■ Testo estratto:
·····

Cara Giuditta, la domanda che poni è assai delicata e meriterebbe un serio approfondimento. Il dono che un bambino riceve con il sacramento del Battesimo è davvero grande. Il Catechismo della chiesa cattolica afferma che per mezzo del Battesimo sono rimessi tutti i peccati, il peccato originale come tutte le pene del peccato, e, in coloro che sono stati battezzati, non c’é nulla che impedisca di entrare nel Regno di Dio. Rimangono tuttavia nella persona alcune conseguenze temporali del peccato, quali le sofferenze, la malattia, la morte, la fragilità, l’inclinazione al male. Il Battesimo non soltanto purifica da tutti i peccati, ma fa pure del bambino una nuova creatura, un figlio adottivo di Dio, partecipe della sua natura divina.

ALTERNATIVA TRAGICA

Associare il tuo nipotino nel giorno del Battesimo agli eventi drammatici della nostra storia è porre davanti ai nostri occhi due icone: l’umanità secondo il progetto di Dio chiamata alla libertà di figli amati e salvati, e l’umanità che rifiuta tale progetto sfigurando il proprio volto. La condizione di grazia nella quale si trovano i battezzati, ci ricorda da un lato la dignità del nostro essere figli ma dall’altro la responsabilità alla quale siamo chiamati ogni giorno, quella di aderire a questo dono. Un dono che non lede la nostra personale libertà di scegliere tra bene e male, tra peccato e grazia, tra accoglienza e rifiuto della salvezza. C’è una libertà sovrana che dobbiamo esercitare nel discernimento sapiente tra beni reali e beni apparenti. Ci confrontiamo quotidianamente con piccole o grandi scelte che sono espressione della fede e dei valori nei quali crediamo e con i quali impostiamo la nostra esistenza, sperimentando la tentazione di aderire ai nostri idoli piuttosto che a Dio: grazia e peccato convivono insieme e ci chiamano a scegliere da che parte stare.

·····

■ Domande sul materiale:
1. In una-tre frasi, spiega perché, secondo il testo sul Battesimo, nei battezzati non c'è nulla che impedisca di entrare nel Regno di Dio.
2. Quali conseguenze temporali del peccato rimangono nella persona battezzata, secondo il testo sul Battesimo?
3. Riporta dal testo sul Battesimo il passo che comincia con le parole "Cara Giuditta, la" e si ferma dopo "sua natura divina.".

■ Estratti dei record:
·····

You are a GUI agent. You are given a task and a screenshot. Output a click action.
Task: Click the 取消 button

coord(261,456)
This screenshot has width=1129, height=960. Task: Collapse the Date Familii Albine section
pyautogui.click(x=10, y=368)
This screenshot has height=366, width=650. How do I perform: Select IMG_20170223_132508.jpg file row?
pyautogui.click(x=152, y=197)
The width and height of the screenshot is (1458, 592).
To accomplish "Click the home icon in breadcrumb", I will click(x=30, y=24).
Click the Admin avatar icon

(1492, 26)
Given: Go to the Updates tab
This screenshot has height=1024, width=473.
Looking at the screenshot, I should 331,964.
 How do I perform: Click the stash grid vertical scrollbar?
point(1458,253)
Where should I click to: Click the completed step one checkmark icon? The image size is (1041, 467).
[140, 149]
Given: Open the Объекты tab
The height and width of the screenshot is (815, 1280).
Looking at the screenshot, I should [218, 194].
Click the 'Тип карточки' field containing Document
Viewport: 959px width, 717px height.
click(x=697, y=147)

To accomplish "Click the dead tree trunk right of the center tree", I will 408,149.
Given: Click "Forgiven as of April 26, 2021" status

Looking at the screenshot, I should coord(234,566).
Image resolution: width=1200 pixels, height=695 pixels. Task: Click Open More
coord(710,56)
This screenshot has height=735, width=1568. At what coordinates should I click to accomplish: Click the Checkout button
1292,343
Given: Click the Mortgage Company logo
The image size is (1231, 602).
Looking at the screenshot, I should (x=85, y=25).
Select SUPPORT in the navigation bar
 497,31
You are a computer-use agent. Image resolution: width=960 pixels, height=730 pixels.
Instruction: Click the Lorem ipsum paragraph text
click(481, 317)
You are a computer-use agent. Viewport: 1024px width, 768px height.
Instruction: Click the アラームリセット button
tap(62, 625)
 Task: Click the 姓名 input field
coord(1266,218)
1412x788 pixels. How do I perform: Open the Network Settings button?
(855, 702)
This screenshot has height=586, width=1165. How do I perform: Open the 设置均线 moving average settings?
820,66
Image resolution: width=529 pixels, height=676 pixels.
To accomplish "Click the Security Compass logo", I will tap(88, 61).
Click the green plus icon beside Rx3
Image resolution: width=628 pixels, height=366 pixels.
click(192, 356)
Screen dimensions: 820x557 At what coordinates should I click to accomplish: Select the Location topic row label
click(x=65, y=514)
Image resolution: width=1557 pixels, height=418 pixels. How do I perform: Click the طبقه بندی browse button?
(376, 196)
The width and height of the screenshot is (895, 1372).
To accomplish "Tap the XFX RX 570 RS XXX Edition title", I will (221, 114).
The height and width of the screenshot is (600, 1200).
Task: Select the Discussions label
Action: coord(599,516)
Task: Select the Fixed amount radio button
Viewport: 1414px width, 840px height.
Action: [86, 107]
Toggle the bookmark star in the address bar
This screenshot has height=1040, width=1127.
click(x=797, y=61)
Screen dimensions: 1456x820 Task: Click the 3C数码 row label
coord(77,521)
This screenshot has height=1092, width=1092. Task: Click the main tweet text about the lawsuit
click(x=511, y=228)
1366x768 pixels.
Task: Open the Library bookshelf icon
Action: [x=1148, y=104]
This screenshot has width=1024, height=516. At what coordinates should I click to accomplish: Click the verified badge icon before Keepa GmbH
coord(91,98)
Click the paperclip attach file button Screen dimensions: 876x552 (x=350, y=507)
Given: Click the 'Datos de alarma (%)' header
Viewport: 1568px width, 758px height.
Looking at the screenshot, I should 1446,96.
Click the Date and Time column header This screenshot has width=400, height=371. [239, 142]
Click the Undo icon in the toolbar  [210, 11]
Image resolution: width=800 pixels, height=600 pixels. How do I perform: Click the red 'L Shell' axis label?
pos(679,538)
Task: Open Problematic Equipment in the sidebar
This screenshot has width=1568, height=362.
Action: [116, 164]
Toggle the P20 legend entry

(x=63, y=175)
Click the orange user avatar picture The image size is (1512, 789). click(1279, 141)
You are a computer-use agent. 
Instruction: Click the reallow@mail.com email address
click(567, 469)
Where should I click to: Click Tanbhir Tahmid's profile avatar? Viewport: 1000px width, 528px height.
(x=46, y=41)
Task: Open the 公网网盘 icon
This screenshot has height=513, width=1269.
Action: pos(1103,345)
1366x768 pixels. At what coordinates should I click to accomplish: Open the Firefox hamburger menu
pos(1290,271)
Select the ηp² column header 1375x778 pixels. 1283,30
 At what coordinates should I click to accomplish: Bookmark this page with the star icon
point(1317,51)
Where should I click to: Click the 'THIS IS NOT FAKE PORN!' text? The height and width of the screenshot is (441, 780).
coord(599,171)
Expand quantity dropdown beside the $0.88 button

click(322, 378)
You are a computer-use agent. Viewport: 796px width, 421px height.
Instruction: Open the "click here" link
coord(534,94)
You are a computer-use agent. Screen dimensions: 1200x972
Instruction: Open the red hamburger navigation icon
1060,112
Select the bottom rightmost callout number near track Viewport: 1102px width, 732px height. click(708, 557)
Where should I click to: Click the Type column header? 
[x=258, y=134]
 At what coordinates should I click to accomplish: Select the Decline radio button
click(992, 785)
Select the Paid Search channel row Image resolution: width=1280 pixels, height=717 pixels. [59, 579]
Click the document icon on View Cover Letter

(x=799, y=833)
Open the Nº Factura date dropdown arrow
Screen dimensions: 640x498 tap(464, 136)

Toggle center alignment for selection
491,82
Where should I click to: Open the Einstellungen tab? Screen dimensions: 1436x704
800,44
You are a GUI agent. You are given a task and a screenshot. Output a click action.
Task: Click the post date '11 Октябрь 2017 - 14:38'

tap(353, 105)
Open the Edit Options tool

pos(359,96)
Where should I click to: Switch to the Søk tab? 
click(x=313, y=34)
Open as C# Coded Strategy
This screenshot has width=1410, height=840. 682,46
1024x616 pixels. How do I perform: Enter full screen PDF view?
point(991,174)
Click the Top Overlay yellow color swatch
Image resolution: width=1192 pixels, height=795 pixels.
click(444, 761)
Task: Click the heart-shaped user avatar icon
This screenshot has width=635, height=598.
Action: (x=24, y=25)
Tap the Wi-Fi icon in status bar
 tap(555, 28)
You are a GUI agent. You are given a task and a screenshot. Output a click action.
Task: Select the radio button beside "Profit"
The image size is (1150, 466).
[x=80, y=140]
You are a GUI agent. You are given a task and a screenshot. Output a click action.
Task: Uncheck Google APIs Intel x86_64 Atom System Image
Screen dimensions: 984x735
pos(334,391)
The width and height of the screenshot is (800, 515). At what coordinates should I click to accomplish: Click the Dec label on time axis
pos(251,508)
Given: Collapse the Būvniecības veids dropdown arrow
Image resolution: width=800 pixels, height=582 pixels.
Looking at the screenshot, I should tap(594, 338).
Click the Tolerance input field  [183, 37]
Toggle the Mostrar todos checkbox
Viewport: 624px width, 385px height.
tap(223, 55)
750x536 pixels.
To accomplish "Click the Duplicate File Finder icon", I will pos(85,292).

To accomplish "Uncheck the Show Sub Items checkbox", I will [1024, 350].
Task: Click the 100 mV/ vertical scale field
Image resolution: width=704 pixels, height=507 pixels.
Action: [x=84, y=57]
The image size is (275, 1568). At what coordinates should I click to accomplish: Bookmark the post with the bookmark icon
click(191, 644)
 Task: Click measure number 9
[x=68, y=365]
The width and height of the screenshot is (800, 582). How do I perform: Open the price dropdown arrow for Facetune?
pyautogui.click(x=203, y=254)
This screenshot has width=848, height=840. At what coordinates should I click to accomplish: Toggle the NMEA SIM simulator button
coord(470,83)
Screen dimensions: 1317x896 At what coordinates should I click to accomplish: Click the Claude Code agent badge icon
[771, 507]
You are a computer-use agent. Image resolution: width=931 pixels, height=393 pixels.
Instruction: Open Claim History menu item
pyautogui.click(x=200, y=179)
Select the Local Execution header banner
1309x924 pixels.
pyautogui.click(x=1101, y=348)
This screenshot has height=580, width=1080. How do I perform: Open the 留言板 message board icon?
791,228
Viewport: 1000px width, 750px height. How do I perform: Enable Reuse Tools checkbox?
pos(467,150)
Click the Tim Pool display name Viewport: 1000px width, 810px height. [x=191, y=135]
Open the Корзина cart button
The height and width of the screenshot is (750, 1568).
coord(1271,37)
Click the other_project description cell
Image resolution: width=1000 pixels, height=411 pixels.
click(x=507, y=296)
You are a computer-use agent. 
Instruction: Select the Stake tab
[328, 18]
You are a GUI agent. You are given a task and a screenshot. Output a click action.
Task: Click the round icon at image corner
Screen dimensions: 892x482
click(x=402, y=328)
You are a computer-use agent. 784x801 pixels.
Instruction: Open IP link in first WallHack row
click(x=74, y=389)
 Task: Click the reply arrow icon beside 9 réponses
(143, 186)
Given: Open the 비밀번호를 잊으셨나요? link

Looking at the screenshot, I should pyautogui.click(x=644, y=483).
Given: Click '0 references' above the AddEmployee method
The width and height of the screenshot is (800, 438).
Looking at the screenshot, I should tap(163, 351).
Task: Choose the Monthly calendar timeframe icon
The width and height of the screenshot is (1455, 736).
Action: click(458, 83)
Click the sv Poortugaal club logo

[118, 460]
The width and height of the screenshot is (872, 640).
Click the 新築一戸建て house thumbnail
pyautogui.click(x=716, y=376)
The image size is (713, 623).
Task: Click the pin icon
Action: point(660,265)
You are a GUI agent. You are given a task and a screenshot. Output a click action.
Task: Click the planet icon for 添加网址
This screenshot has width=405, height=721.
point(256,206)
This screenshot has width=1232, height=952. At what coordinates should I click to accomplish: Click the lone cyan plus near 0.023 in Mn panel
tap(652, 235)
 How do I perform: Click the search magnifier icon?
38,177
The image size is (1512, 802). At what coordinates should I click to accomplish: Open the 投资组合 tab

·····

■ Risposte alle consegne:
1. Perché, come afferma il Catechismo della chiesa cattolica, per mezzo del Battesimo sono rimessi tutti i peccati, cioè il peccato originale e tutte le pene del peccato.

2. Le sofferenze, la malattia, la morte, la fragilità e l'inclinazione al male.

3.
Cara Giuditta, la domanda che poni è assai delicata e meriterebbe un serio approfondimento. Il dono che un bambino riceve con il sacramento del Battesimo è davvero grande. Il Catechismo della chiesa cattolica afferma che per mezzo del Battesimo sono rimessi tutti i peccati, il peccato originale come tutte le pene del peccato, e, in coloro che sono stati battezzati, non c’é nulla che impedisca di entrare nel Regno di Dio. Rimangono tuttavia nella persona alcune conseguenze temporali del peccato, quali le sofferenze, la malattia, la morte, la fragilità, l’inclinazione al male. Il Battesimo non soltanto purifica da tutti i peccati, ma fa pure del bambino una nuova creatura, un figlio adottivo di Dio, partecipe della sua natura divina.